TASKS AND EXERCISES -
1 > Can you copy word for word the part of the Three Mile Island passage starting at "Evacuation efforts were" and ending at "death toll estimates."?
2 > What quantities does the Three Mile Island passage give with a unit of measure? List every one.
3 > Using the Three Mile Island passage, answer each question briefly:
(a) How long did Governor Dick Thornburgh wait before issuing an evacuation advisory?
(b) Who was the advisory meant for?
(c) On what date does Arnie Gundersen say an evacuation should have been ordered?

READING PASSAGE -
════════════════════

Evacuation efforts were grossly inadequate.

The government never issued an evacuation order to protect residents living near the Three Mile Island facility, and Pennsylvania Governor Dick Thornburgh held off for two days before issuing an evacuation advisory for pregnant women and preschool children living within five miles of the reactors. Former nuclear industry executive Arnie Gundersen maintains that under the Nucular Regulatory Commission’s own rules, an evacuation should have been ordered on March 28, the first day of the disaster, due to calculated radiation exposures in the town of Goldsboro, Penn. reaching 10 rems per hour. Given the authorities’ inability to measure the nature and amount of radioactive elements released, the decision not to evacuate is inexcusable at best, if not an act of reckless endangerment, based on long-term death toll estimates.

════════════════════

MATERIAL PROVIDED -
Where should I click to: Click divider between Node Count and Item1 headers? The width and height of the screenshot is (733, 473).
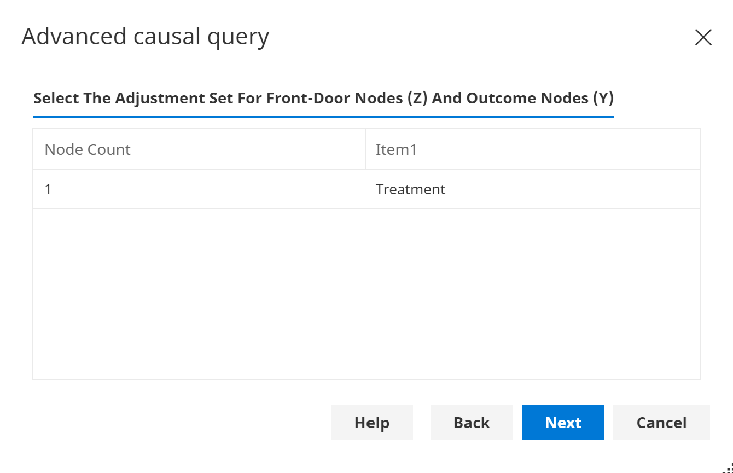pos(366,149)
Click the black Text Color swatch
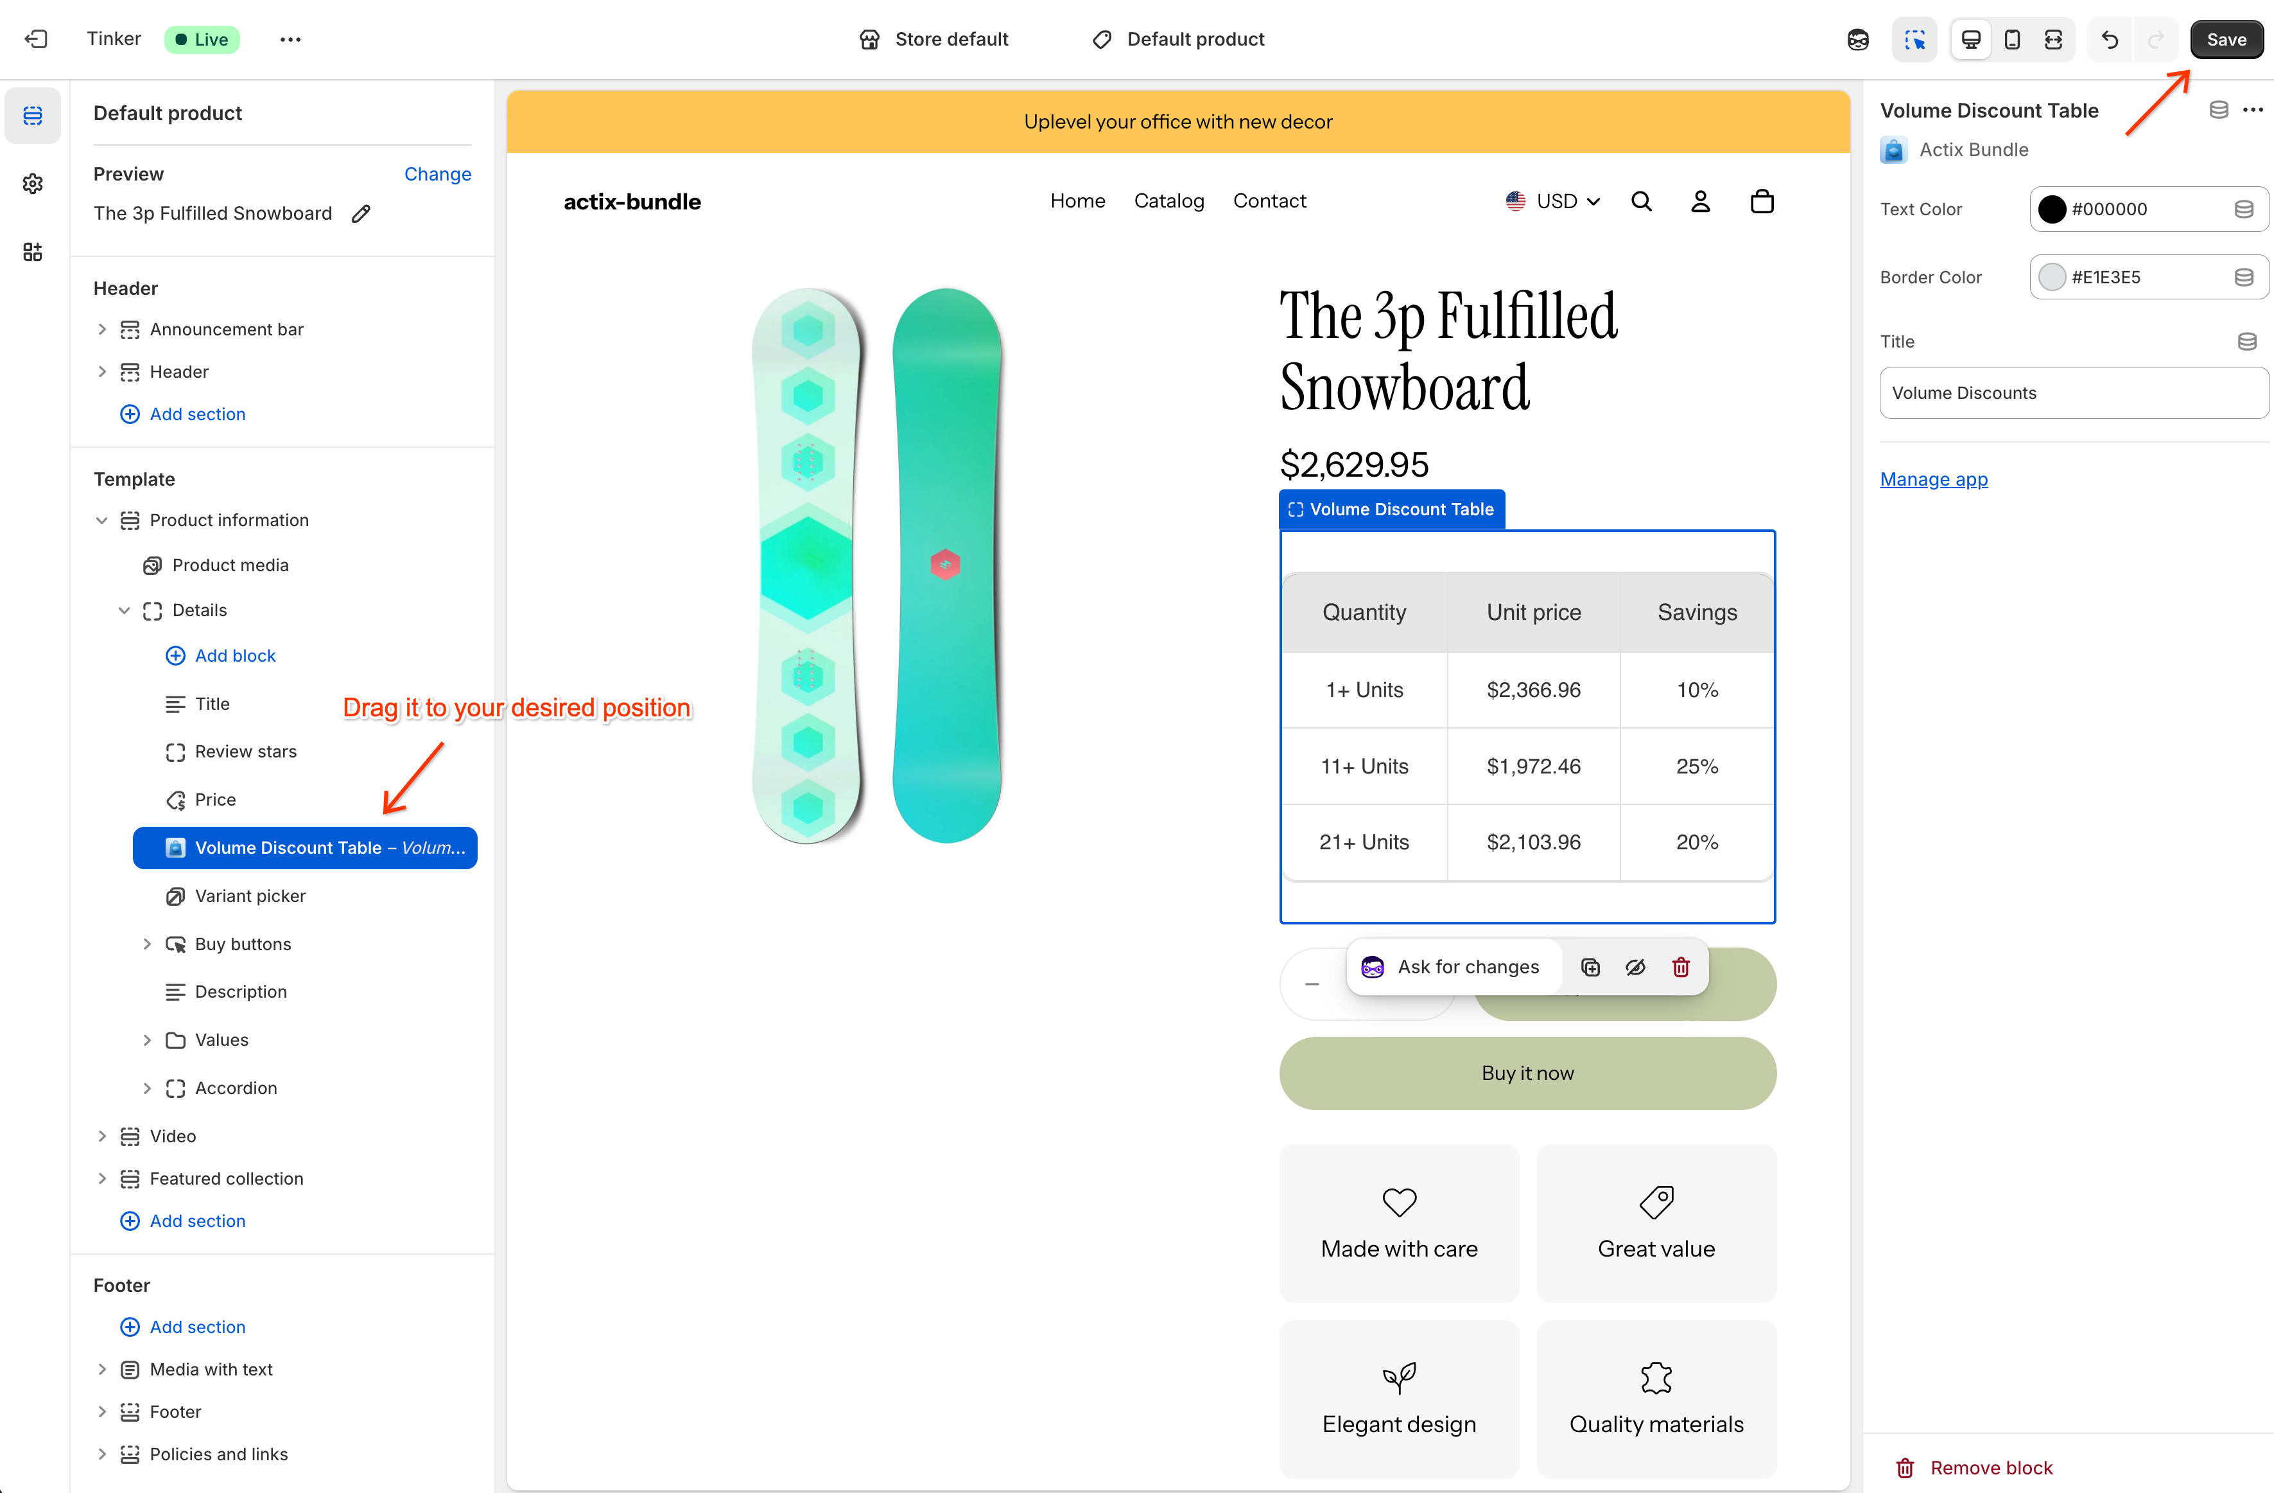Screen dimensions: 2274x1493 [x=2051, y=209]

════════════════════

RESPONSES TO THE EXERCISE -
1 >
Evacuation efforts were grossly inadequate.

The government never issued an evacuation order to protect residents living near the Three Mile Island facility, and Pennsylvania Governor Dick Thornburgh held off for two days before issuing an evacuation advisory for pregnant women and preschool children living within five miles of the reactors. Former nuclear industry executive Arnie Gundersen maintains that under the Nucular Regulatory Commission’s own rules, an evacuation should have been ordered on March 28, the first day of the disaster, due to calculated radiation exposures in the town of Goldsboro, Penn. reaching 10 rems per hour. Given the authorities’ inability to measure the nature and amount of radioactive elements released, the decision not to evacuate is inexcusable at best, if not an act of reckless endangerment, based on long-term death toll estimates.

2 >
two days
five miles
10 rems per hour

3 >
(a) Two days.
(b) Pregnant women and preschool children living within five miles of the reactors.
(c) March 28.